---- Selected text


    • Keith Fraser says:

      “all the guidelines are followed regarding the peer-review process”

      This is the important bit. As discussed in many other entries on this blog, many open-access journals don’t use proper peer review. In the more egregious cases, this is blindingly obvious from the illiterately written papers and junk science they publish.

      • Evert Nijenhuizen says:

        Thank you for your reply. Nowhere in this particular blog-post can we find evidence for that.

    • J.J. says:

      What’s fundamentally wrong? A publishing scheme that caters for the need of authors to publish their stuff. There is an obvious conflict of interest when the journal has a monetary incentive to accept papers.

      • Evert Nijenhuizen says:

        Well, then you come to the fundamentals of whether open access publishing is ethical/right or not. That is off-topic in this particular blog post. This blog post was about special editions, and as far as I know, nothing “shocking” has been presented here. Please correct me if I’m wrong.

      • J.J. says:

        Evert, I agree that gold OA is ethically dubious per se. In this specific case, the editor, the authors and the publisher work in a closed loop from which the readership is excluded.

  7. Ken Lanfear says:

    Special issues also are popular with legitimate journals. In my experience, papers published in a collection are cited twice as often as ordinary papers. The topics of collections often follow the organization’s conference topics; the paper-conference combination is effective in helping an organization establish itself as a leader in a field.

    The key is peer review, which must hold collection papers to the same high standards applied to all papers.

    • Thanks, Ken. It is possible with gold open-access journals (the ones that make authors pay) that the guest editor or journal will select articles based on the author’s ability to pay rather than on the strength of the article.

      • Ken Lanfear says:

        Jeff, it actually could be the opposite case. I believe some of our collection organizers actually raised grant money to make the collection open access. (I say “believe” because as Editor I deliberately kept apart from the payment process to avoid bias.)

  8. Marcus O. Muench Ph.D. says:

    I agree in parts with both sides of the issue. The idea of special issues in itself has some merits. I’m reminded of the old practice of having presenters at a conference each submit a chapter on their presentation for collection in a book. I found such collections valuable to my work. Off course, the value of collections is very much dependent of the quality of its parts. A collections of poorly prepared manuscripts or disparate parts has no value.

--------

Task details = Resume the comment thread on special issues in open-access journals, picking up right after its last sentence.

---- Stored data

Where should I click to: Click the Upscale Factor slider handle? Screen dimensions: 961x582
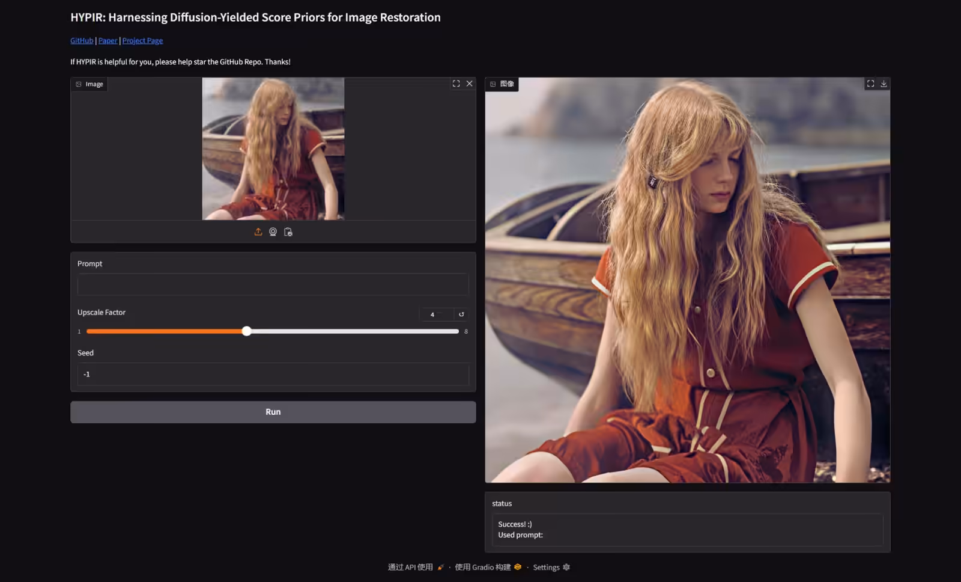247,331
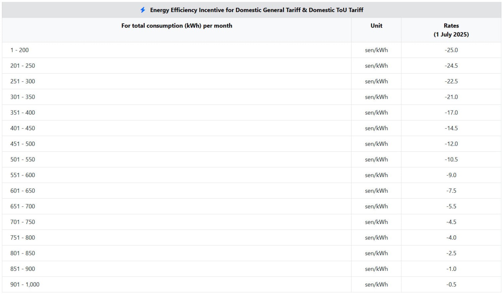
Task: Click the 'Unit' column header
Action: click(376, 25)
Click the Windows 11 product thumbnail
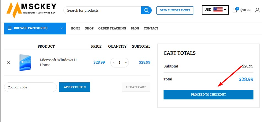The height and width of the screenshot is (122, 262). 25,63
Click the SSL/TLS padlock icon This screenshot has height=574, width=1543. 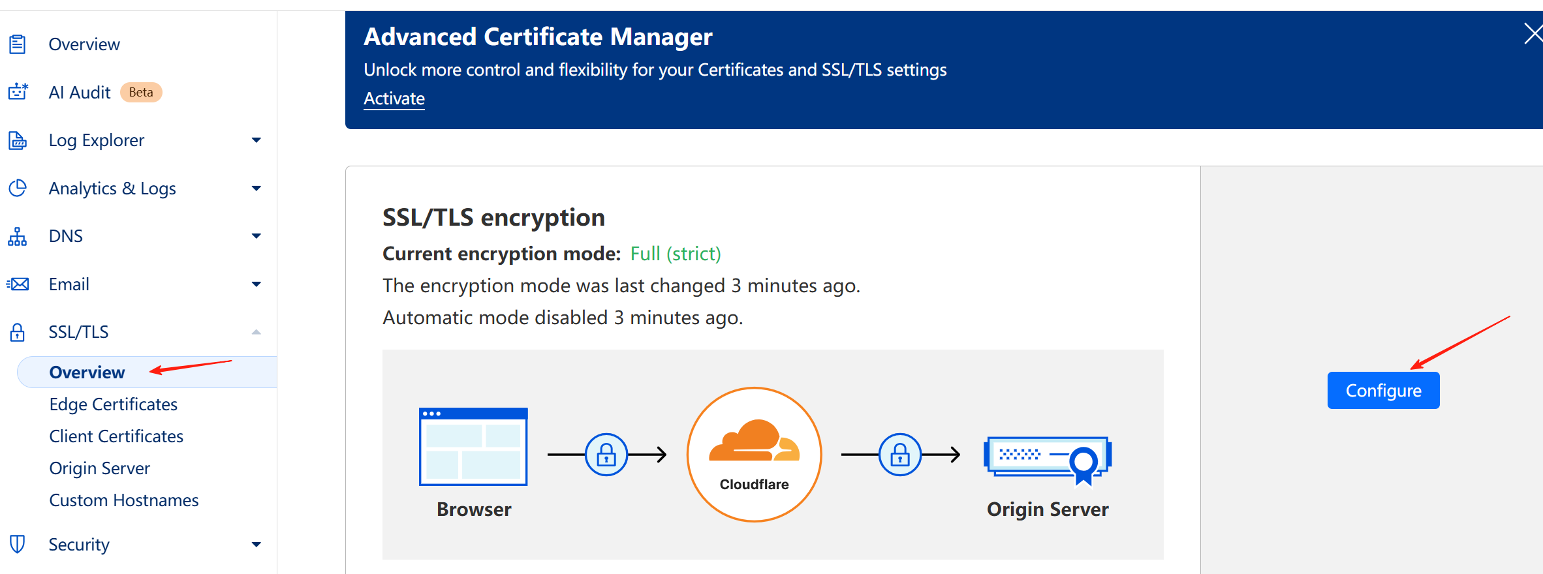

--------

Response =
    I agree with the article that OA publishers are over-using collections to drum up business. It is pretty clear that when a new journal has almost no publications, that requests for special editions is just purely a way of getting papers published. I’ve seen journals with one or two publications in a year (volume) and then a separate link to a special edition. I think it is stupid and just dilutes what little progress they have made to establish themselves as credible publishers. Other silly practices involve e-mails requesting we submit our papers within a month (as if we all have papers lying around to be submitted on demand). Fundamentally it is too much publishing capacity chasing too few papers (and dollars).

    Web based publication offers some new opportunities, such as creating collections of papers after they have been published by standard means. Publishers (I’m thinking PLOS One for instance) can go back into their published works and create collections around certain topics. Perhaps a guest editor could be charged with such a task of a certain topic and then provide a retrospective editorial or review on the works. This type of collection could add value to already published works and make the publisher look good in the process.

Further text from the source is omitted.